Sharks center Dainius Zubrus was inserted into the lineup for Game 5 and responded with six hits in 11:25 of ice time. The Sharks had 40 hits in Game 5, one more than they had in the three-overtime Game 4 loss and two less than their top output in this series in Game 1.

The Sharks believe the Predators are tired after playing 13 games in 27 days and flying back and absorbing close to 15,000 air miles in the past month. A physical game, focusing on being hard on the puck carrier, will fuel their success late in the series.
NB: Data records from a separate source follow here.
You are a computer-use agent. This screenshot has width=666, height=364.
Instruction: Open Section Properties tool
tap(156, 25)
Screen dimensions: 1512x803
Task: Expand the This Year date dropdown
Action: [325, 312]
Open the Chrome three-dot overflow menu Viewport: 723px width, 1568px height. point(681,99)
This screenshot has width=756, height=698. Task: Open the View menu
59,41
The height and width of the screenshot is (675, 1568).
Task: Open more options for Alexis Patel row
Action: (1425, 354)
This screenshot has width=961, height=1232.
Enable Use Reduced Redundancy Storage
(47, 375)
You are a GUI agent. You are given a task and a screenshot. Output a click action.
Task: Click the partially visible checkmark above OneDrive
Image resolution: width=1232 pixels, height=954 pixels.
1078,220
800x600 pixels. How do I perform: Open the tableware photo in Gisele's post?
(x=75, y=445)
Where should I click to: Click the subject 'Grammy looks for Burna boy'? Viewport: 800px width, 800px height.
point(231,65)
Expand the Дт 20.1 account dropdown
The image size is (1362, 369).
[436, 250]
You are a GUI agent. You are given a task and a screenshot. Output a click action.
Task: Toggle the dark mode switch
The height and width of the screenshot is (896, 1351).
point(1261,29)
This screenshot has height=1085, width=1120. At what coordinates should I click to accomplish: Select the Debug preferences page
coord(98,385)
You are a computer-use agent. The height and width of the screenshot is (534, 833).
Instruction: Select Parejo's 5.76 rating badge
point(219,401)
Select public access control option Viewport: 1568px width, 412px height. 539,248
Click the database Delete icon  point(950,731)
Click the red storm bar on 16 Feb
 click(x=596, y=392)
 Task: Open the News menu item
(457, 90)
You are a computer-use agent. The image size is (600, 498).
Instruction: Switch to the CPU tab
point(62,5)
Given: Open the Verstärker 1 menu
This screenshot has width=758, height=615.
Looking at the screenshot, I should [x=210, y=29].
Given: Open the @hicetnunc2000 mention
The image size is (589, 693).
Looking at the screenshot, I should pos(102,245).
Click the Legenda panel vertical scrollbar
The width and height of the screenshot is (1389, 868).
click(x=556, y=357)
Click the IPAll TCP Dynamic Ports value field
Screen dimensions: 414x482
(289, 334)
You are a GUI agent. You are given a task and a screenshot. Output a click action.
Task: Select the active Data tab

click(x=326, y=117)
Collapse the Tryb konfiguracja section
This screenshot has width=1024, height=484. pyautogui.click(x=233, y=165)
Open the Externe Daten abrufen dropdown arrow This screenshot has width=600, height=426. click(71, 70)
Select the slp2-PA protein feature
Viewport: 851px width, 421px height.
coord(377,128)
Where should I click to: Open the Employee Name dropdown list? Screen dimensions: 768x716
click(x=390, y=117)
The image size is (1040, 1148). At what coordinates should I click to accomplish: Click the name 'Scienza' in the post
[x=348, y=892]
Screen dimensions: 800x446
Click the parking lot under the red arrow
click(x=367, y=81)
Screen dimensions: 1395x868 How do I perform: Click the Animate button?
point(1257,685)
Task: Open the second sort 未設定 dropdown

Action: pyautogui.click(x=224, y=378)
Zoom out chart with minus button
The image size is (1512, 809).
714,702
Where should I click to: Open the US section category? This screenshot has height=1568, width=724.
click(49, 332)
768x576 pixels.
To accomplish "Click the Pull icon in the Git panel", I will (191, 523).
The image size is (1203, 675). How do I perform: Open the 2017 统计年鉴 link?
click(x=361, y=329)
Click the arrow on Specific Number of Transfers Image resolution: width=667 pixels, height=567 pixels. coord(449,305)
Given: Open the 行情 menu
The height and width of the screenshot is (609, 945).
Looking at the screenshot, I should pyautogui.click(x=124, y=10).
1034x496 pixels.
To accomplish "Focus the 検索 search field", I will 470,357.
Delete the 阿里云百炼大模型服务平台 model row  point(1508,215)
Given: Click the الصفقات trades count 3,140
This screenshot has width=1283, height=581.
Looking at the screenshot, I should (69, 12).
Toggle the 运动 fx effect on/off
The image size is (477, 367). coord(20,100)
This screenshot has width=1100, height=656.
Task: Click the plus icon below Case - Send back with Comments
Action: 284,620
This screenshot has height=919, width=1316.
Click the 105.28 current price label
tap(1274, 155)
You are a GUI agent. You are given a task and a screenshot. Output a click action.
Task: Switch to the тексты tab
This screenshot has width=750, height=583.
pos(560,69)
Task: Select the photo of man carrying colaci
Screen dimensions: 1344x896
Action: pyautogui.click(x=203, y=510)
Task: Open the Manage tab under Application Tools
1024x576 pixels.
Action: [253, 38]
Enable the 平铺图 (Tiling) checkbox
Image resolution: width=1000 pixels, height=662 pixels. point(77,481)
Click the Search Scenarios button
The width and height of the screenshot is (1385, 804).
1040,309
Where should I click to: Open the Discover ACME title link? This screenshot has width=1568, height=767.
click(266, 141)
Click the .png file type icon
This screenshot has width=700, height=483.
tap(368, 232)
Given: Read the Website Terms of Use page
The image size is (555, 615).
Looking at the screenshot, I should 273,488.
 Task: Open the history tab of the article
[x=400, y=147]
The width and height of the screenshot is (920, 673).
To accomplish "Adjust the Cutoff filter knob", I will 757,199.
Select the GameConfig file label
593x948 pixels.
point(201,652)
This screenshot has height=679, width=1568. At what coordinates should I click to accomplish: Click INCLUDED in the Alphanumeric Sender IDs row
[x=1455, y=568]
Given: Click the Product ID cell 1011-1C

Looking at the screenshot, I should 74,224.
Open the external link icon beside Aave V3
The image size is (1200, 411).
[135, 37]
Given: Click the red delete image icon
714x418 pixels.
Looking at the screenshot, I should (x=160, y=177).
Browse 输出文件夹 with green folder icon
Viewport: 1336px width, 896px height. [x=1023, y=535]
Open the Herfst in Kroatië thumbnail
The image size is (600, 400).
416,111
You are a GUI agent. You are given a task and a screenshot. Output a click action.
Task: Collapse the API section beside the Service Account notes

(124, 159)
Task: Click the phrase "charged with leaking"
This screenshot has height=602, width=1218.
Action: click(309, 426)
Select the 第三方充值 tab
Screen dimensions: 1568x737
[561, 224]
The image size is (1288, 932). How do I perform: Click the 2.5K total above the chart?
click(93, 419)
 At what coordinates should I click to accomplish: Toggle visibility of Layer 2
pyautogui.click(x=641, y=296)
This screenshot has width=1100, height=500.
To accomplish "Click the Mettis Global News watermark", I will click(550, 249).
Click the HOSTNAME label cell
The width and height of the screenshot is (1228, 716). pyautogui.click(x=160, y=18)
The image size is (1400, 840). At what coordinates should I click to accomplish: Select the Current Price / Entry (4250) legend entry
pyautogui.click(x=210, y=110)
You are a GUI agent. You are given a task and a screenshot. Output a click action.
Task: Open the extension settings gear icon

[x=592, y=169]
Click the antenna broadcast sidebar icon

The fact that the Predators rely so heavily on a four-man rotation on defense, makes it paramount that the Sharks play a hard game against Weber, Roman Josi, Mattias Ekholm and Ryan Ellis whenever they have the puck.

"It's the playoffs, so you try to finish [checks]," Zubrus said. "You know how much the top four [defensemen] play, how many minutes, so it doesn't really matter against who, but when the opportunity is there you want to do that."